[Stored data]
┌──

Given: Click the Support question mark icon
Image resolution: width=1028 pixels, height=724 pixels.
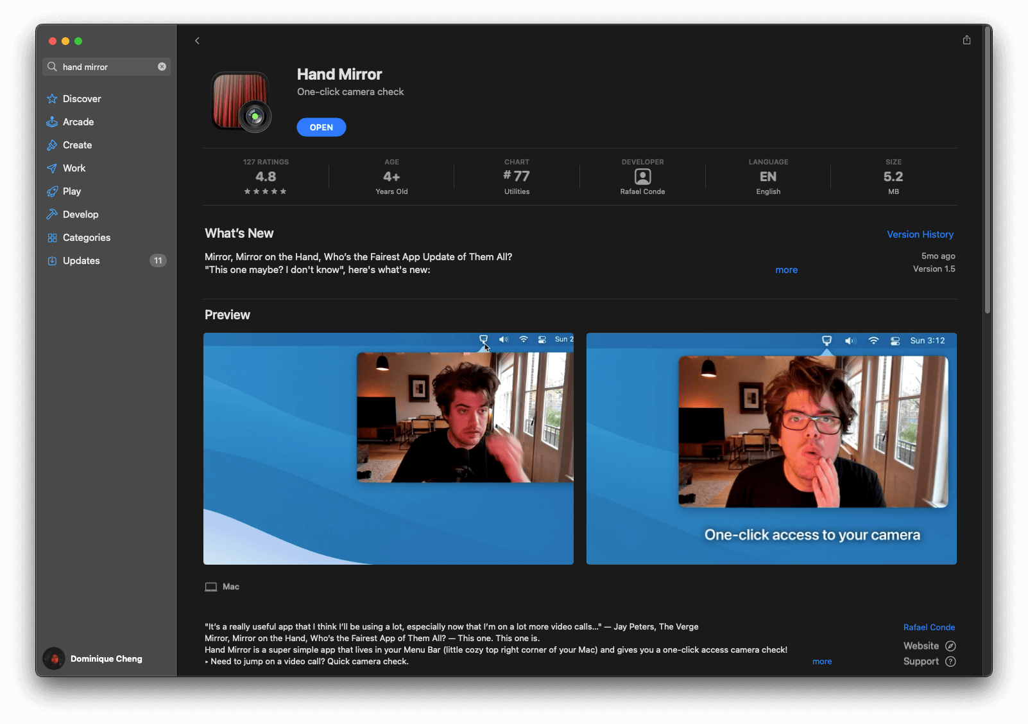Looking at the screenshot, I should click(950, 662).
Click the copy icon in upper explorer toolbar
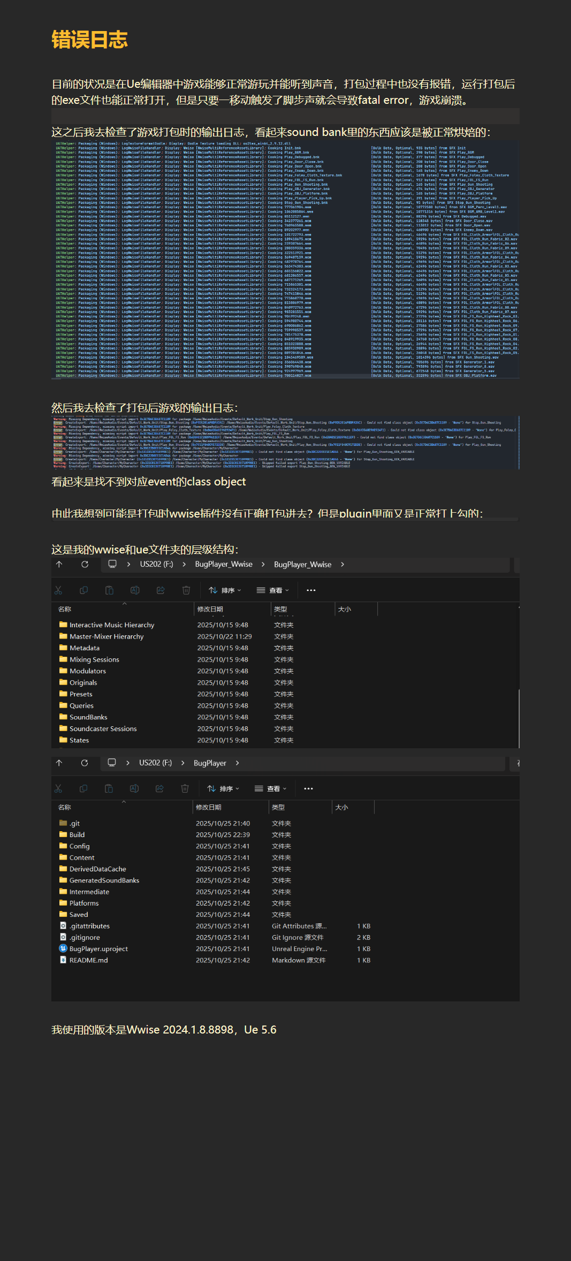 pos(84,590)
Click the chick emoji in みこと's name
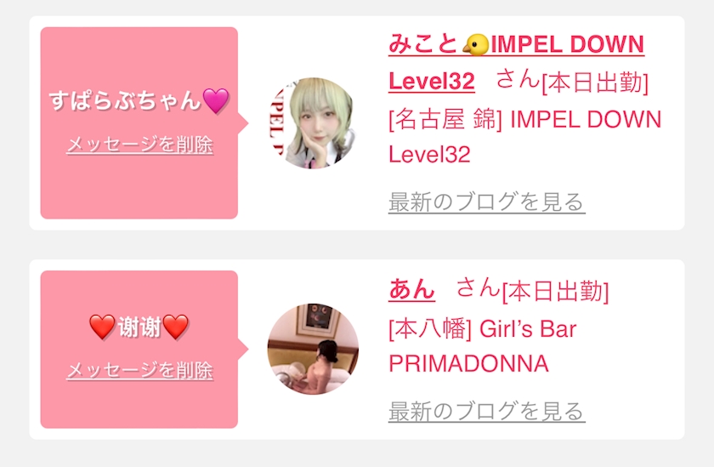 click(476, 45)
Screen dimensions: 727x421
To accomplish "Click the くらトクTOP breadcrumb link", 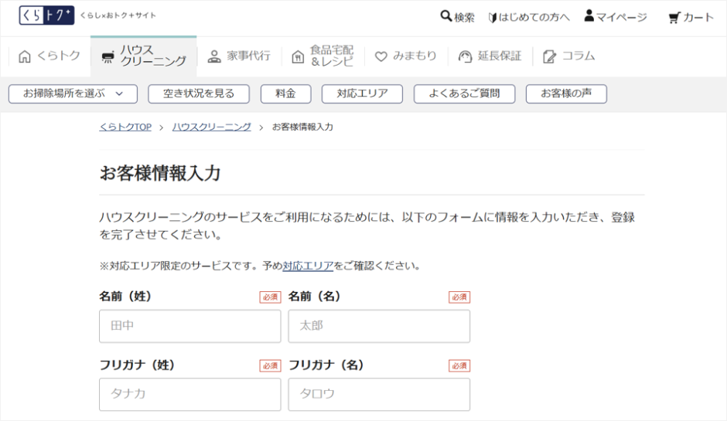I will pyautogui.click(x=125, y=127).
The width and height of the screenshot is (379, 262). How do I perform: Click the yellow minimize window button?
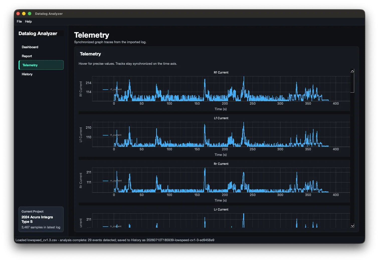[x=24, y=14]
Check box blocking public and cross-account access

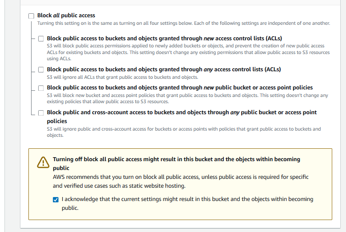(x=41, y=112)
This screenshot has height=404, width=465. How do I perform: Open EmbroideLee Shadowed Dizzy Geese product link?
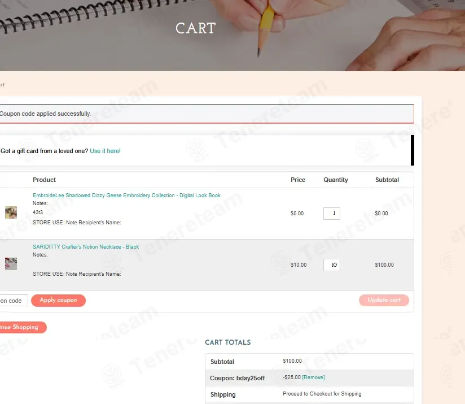click(126, 196)
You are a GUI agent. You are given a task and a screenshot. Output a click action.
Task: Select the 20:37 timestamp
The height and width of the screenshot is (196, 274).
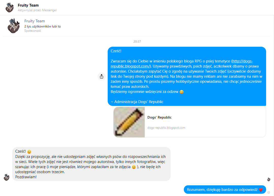pos(137,42)
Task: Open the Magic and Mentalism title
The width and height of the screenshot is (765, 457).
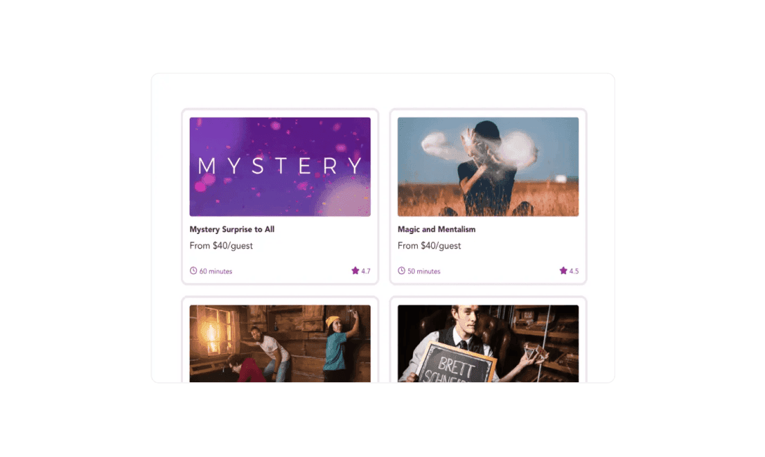Action: tap(436, 229)
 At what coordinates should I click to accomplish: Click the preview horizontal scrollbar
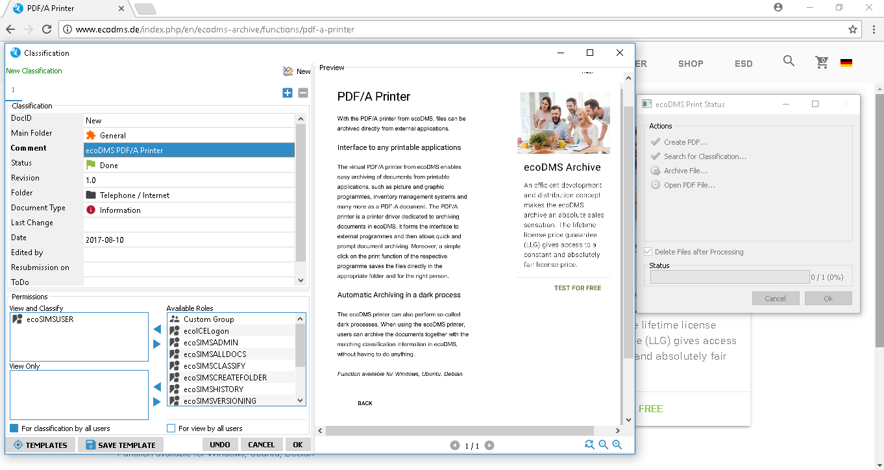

└──

• Task instructions: Write out, word for word, the line containing "The height and" and each line after it to the end of the data, and nothing more. Drop the pictures.

• Solution:
The height and width of the screenshot is (196, 274).
pos(137,42)
Task: Open the Magic and Mentalism title
The width and height of the screenshot is (765, 457).
Action: tap(436, 229)
 At what coordinates should I click to accomplish: Click the preview horizontal scrollbar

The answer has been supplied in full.